--- Start Data extract ---

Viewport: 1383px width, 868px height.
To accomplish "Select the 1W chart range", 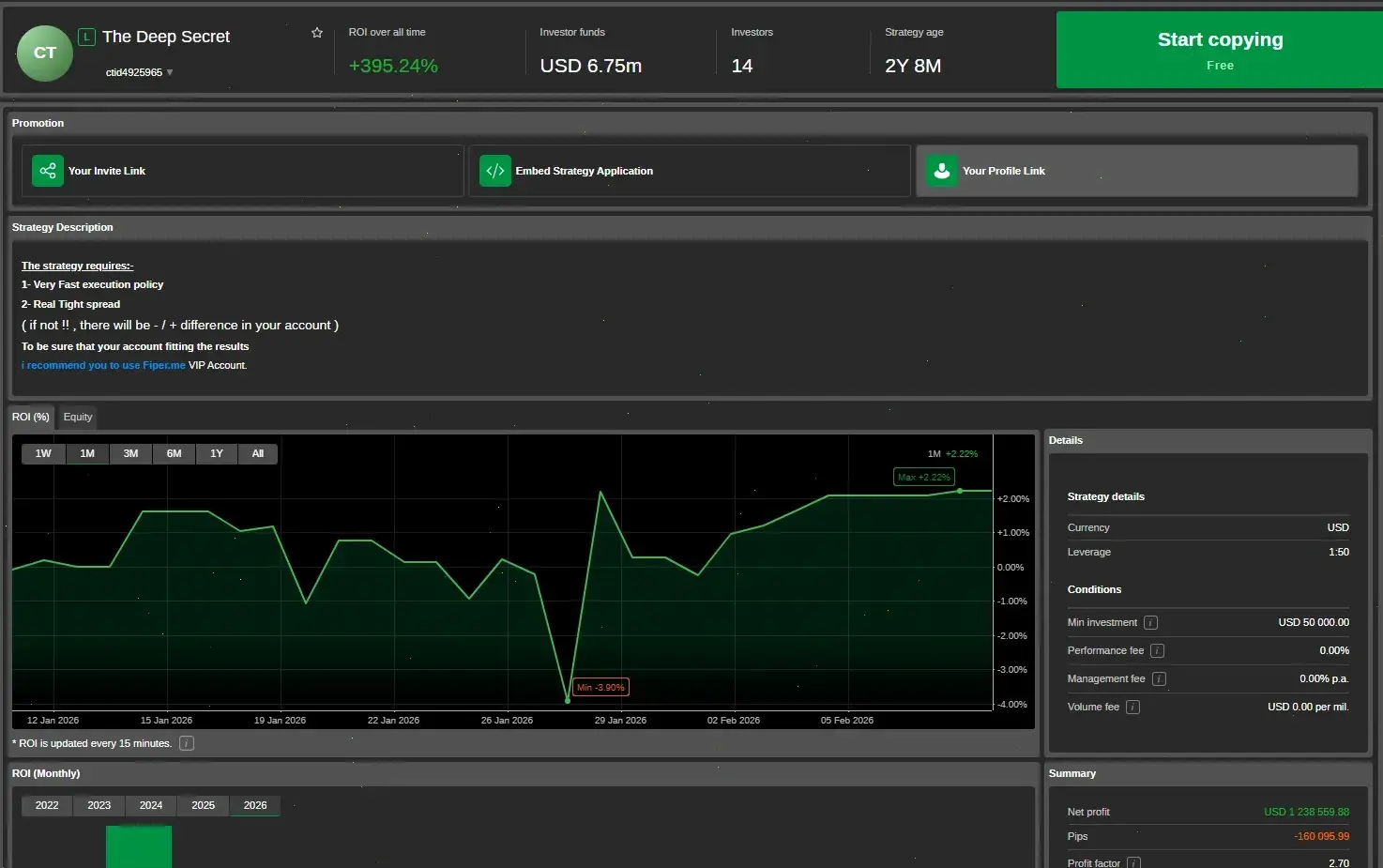I will pos(42,453).
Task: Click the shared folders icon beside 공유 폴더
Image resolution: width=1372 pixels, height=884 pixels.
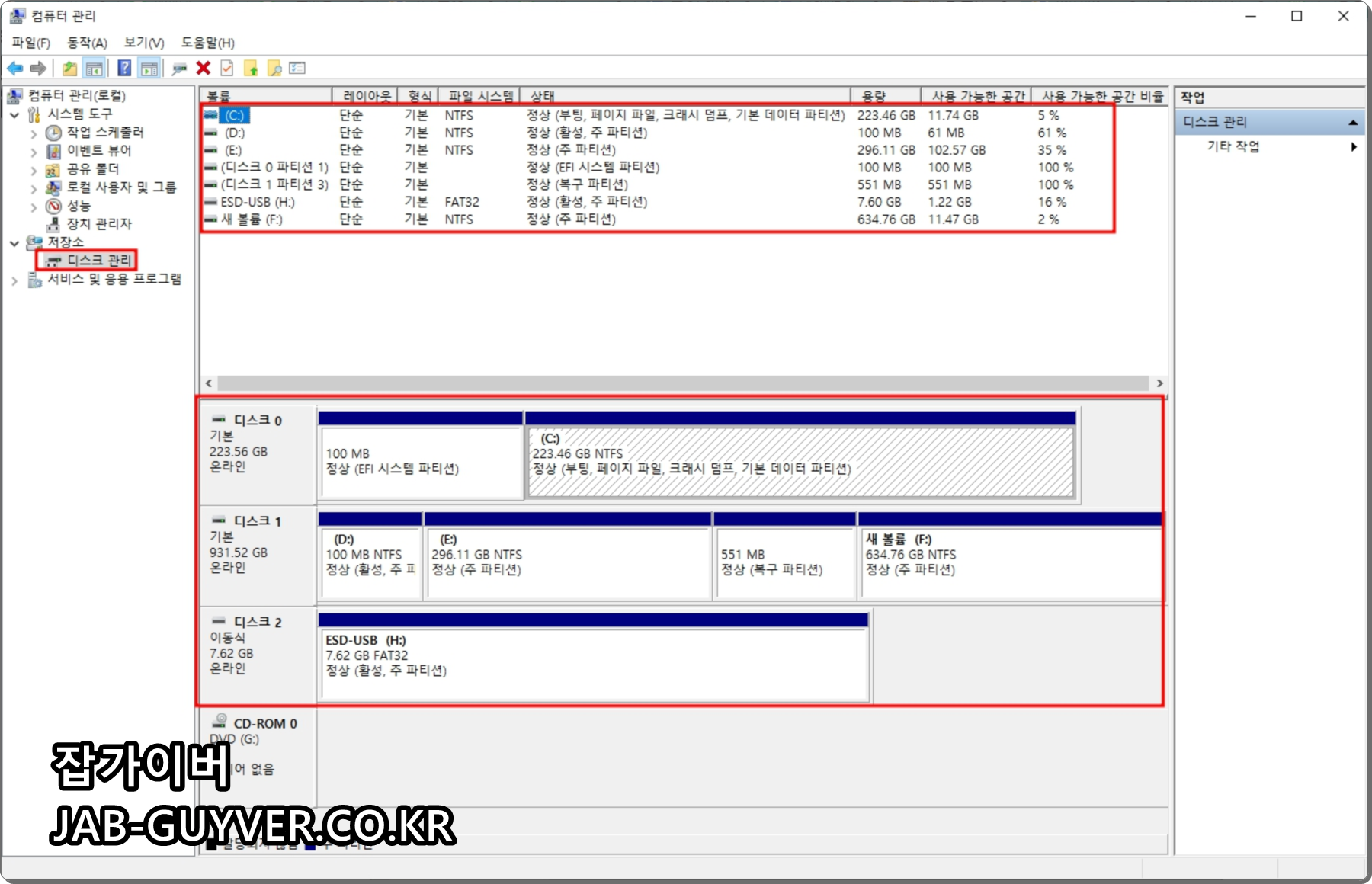Action: [x=52, y=169]
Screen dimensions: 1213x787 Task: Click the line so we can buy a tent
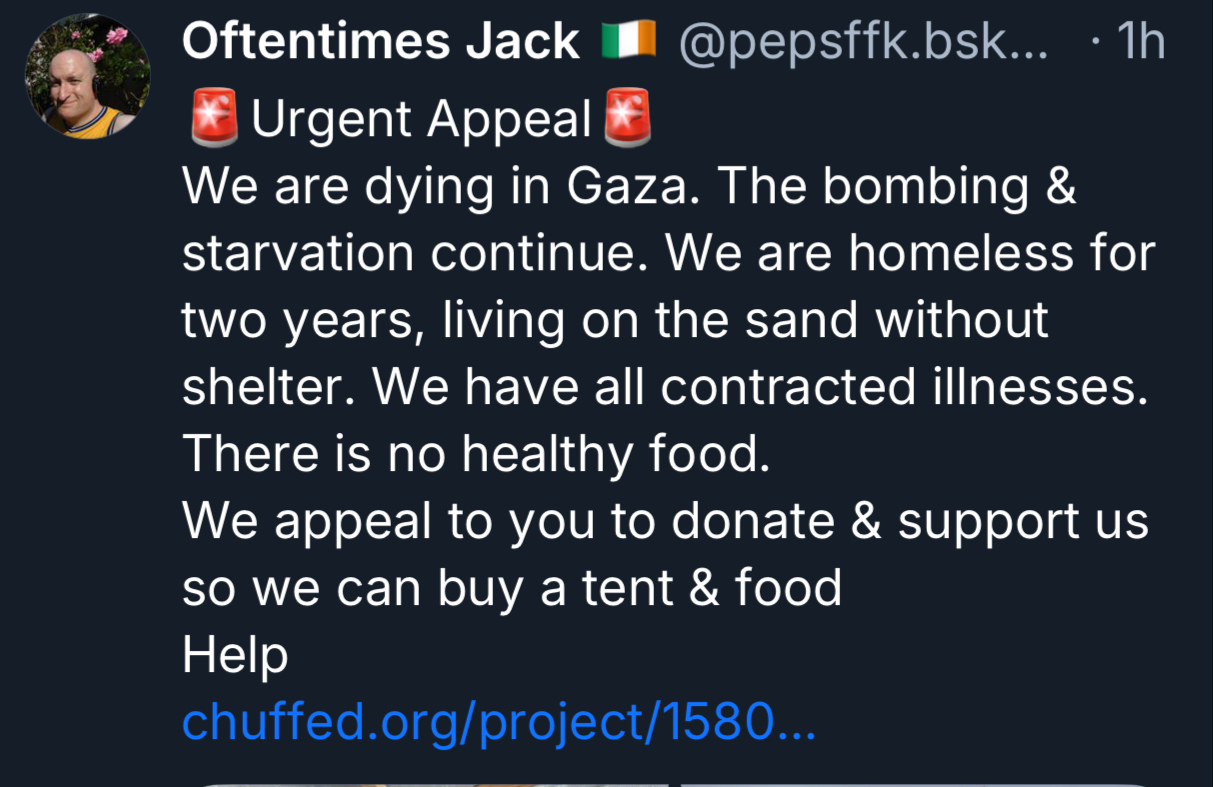point(511,589)
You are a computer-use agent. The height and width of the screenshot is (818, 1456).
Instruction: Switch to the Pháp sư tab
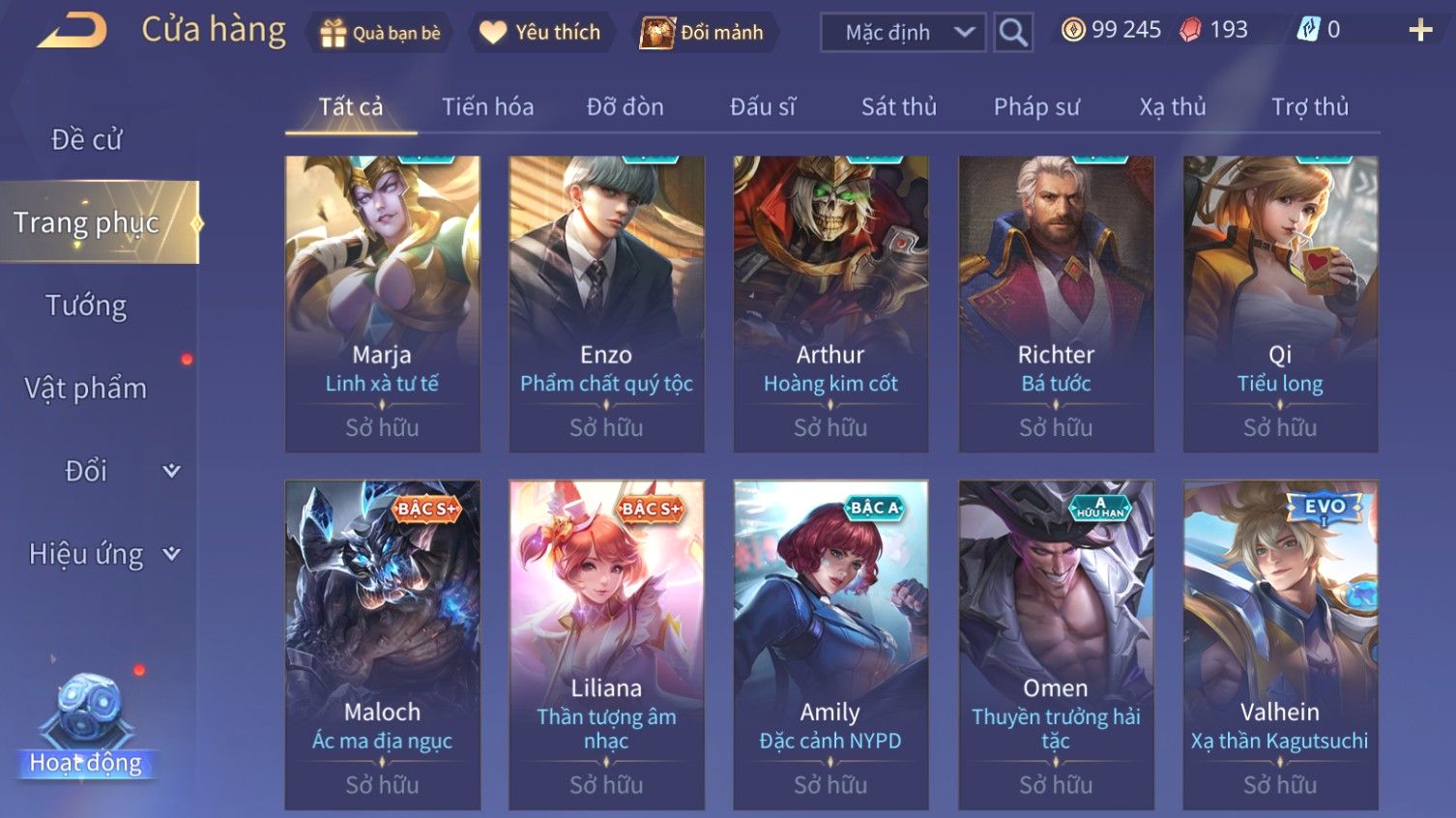[x=1036, y=106]
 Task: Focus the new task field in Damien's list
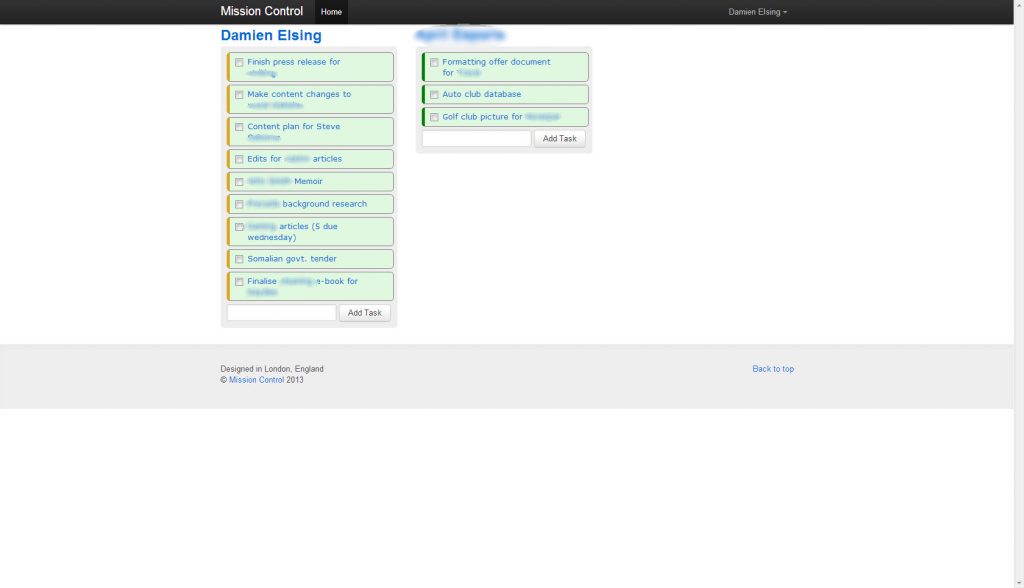click(x=281, y=313)
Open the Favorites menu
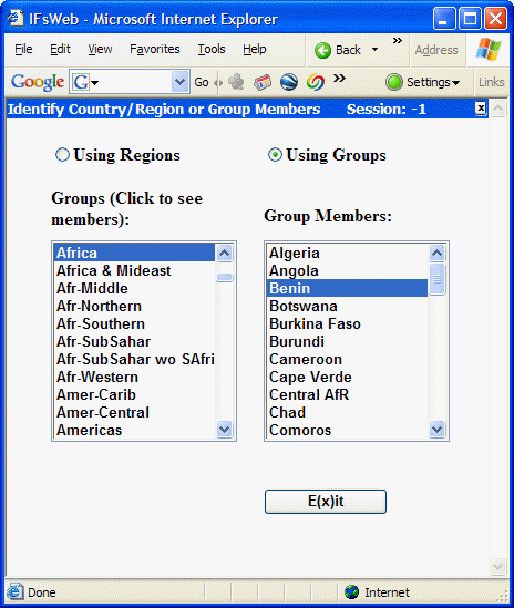Viewport: 514px width, 608px height. [155, 49]
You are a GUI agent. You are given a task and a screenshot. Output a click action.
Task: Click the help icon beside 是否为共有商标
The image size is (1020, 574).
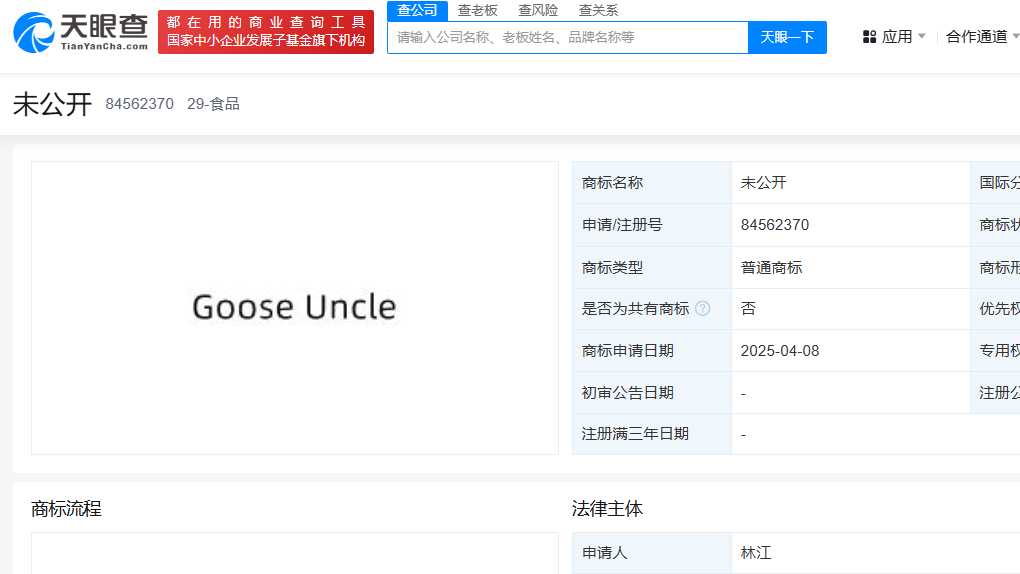pyautogui.click(x=703, y=309)
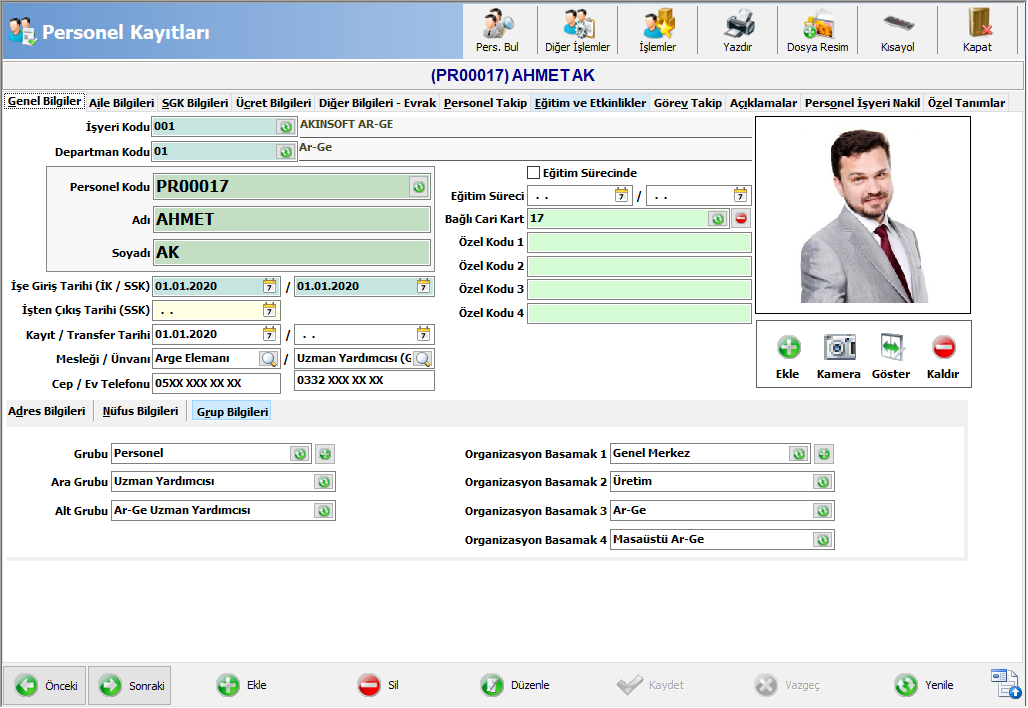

--- End Data extract ---

Copy the material word for word, beginning at the line that contains "Task: Focus the" and continuing through the last line of the material, leaving out the pictures.

 Task: Focus the new task field in Damien's list
click(x=281, y=313)
Open the Favorites menu
Viewport: 514px width, 608px height. [155, 49]
You are a GUI agent. You are given a task and a screenshot. Output a click action.
Task: Click the help icon beside 是否为共有商标
The image size is (1020, 574).
pyautogui.click(x=703, y=309)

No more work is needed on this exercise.